Exercise details.
Continue the account of Sue Pollard's heart attack and helicopter flight from the point where it stops.

Passage provided.
THERE IS NO SUCH THING AS A ROUTINE FLIGHT. YOUR SUPPORT ENSURED AN URGENT TRANSPORT FOR SUE POLLARD
Sue was facing what no mother should have to; the loss of her terminally ill daughter.
During the difficult time of nursing her daughter, Sue noticed one day that she herself was experiencing dizziness. “I experienced an intense tightness in my chest that felt like bad indigestion,” she said. The pain was persistent, even pain relief wouldn’t budge it. It was when Sue had the classic symptoms of feeling clammy, cold and sweaty that the experienced nurse knew she was in a lot of trouble.
Sue was experiencing a heart attack and was transported straight to her local hospital’s Coronary Care Unit, where she found herself in role reversal. The nurse had become the patient.
When Sue was transferred down to the helipad for the flight to Waikato Hospital for a stent operation, she recognised the helicopter crewmen. “I felt so safe surrounded by people I knew,” she said.

Extracted information.
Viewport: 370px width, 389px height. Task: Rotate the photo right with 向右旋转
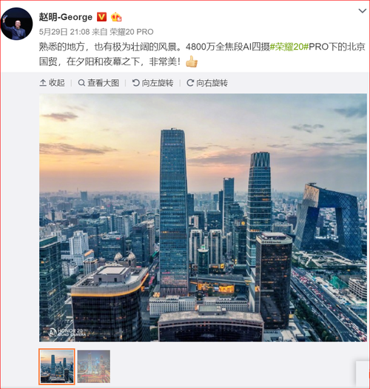tap(207, 83)
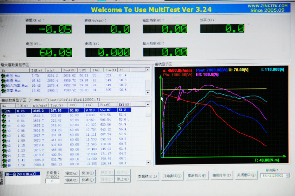Viewport: 295px width, 196px height.
Task: Click the icon for 电压 Max row
Action: coord(3,76)
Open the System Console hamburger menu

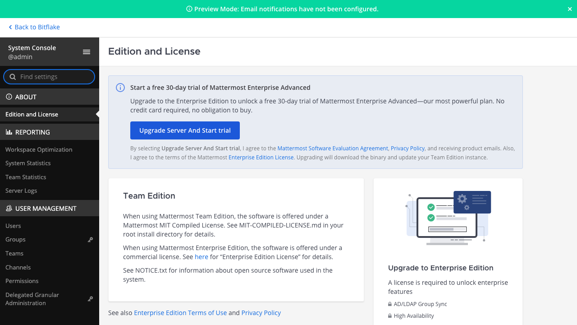click(87, 52)
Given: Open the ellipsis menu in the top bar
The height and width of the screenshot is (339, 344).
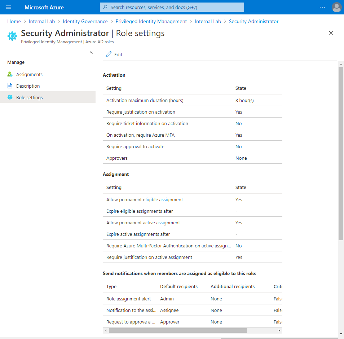Looking at the screenshot, I should point(322,7).
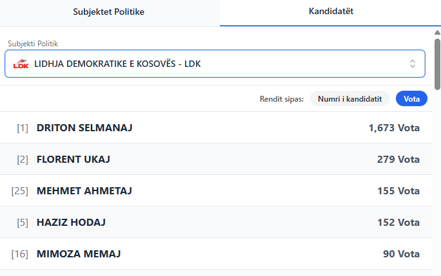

Task result.
“When we personally know the people we transport, it emphasises the fact that we belong to a community which connects back to friends and family very easily. It clearly shows that the community shares the cost of having this great asset,” said the rescue helicopter crewman. “You don’t have to go too many degrees of separation to find someone who is not connected to the rescue helicopter in some way, shape or form; whether by being a patient, donor or by association.”
After a speedy flight Sue was in Waikato Hospital’s operating theatre and out in half an hour.
Not being available for her sick daughter for a few weeks during her own recovery was difficult. “I was determined; I needed to be there for my daughter, but I also had to solve my own issues. My health scare was more than anything a matter of a broken heart.”
“It has been a tough journey,” said Sue candidly and full of emotion, “Ruthee died three months later on Boxing Day. My heart hasn’t had the chance to actually recover.”
But it’s a heart full of love that says: “She was an amazing, very beautiful girl with eyes that shone. She fully lived, even in the last few days of her life. She lived.”